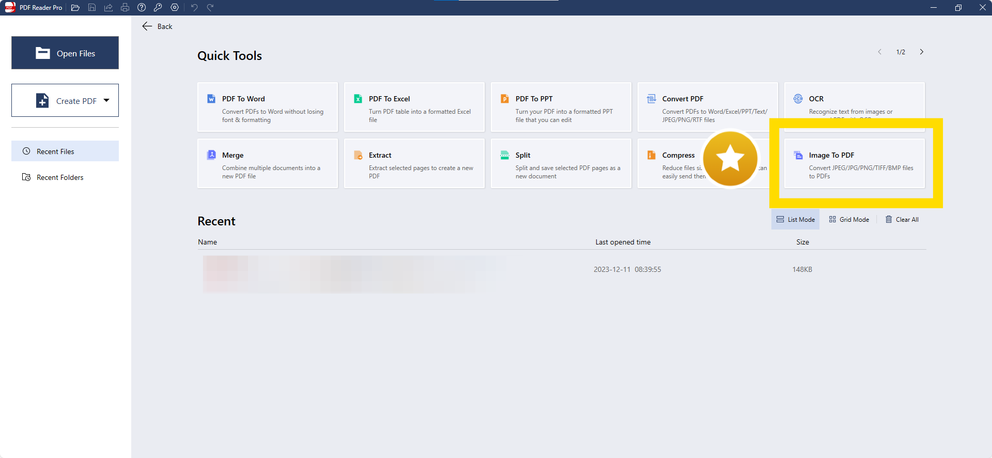Click the Open Files button
Viewport: 992px width, 458px height.
tap(65, 53)
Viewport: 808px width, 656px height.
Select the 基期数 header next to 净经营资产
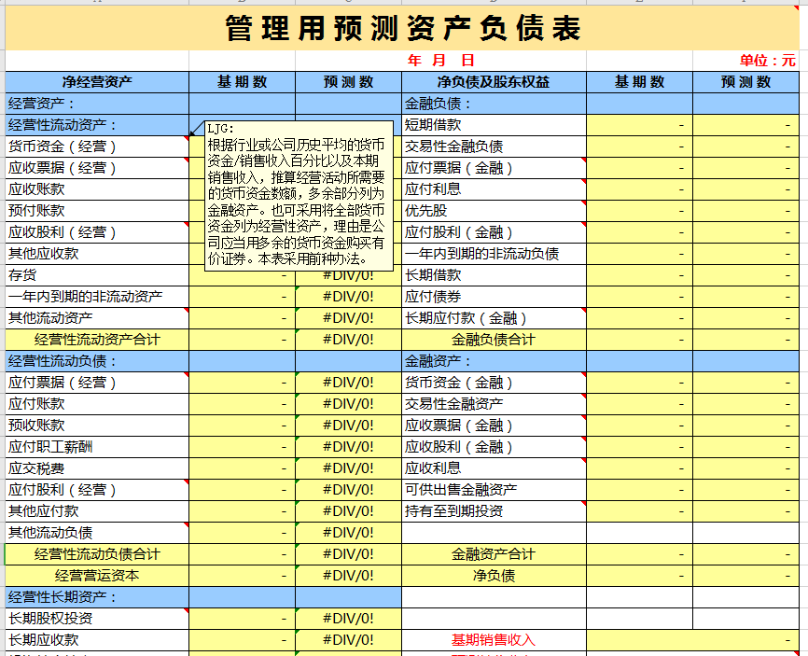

**EXERCISE OBJECTIVE**
Only those lines from the one containing "Viewport: 808px width, 656px height." to the end of the material above, retyped exactly and without pictures, belong in your reply.

**COMPLETED EXERCISE**
Viewport: 808px width, 656px height.
Select the 基期数 header next to 净经营资产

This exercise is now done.